* _TASK PROMPT_
Restate all of the entries verbatim.

*** SUPPLIED RECORDS

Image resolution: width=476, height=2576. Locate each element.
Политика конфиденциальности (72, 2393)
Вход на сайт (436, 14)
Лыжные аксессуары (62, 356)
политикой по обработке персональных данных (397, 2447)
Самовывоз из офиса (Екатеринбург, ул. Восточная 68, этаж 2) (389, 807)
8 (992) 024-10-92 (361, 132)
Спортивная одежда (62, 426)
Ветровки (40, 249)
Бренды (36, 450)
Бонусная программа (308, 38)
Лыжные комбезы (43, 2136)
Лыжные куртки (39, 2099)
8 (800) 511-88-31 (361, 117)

******

* _COMPLETED EXERCISE_
Image resolution: width=476, height=2576. Locate each element.
Политика конфиденциальности (72, 2393)
Вход на сайт (436, 14)
Лыжные аксессуары (62, 356)
политикой по обработке персональных данных (397, 2447)
Самовывоз из офиса (Екатеринбург, ул. Восточная 68, этаж 2) (389, 807)
8 (992) 024-10-92 (361, 132)
Спортивная одежда (62, 426)
Ветровки (40, 249)
Бренды (36, 450)
Бонусная программа (308, 38)
Лыжные комбезы (43, 2136)
Лыжные куртки (39, 2099)
8 (800) 511-88-31 (361, 117)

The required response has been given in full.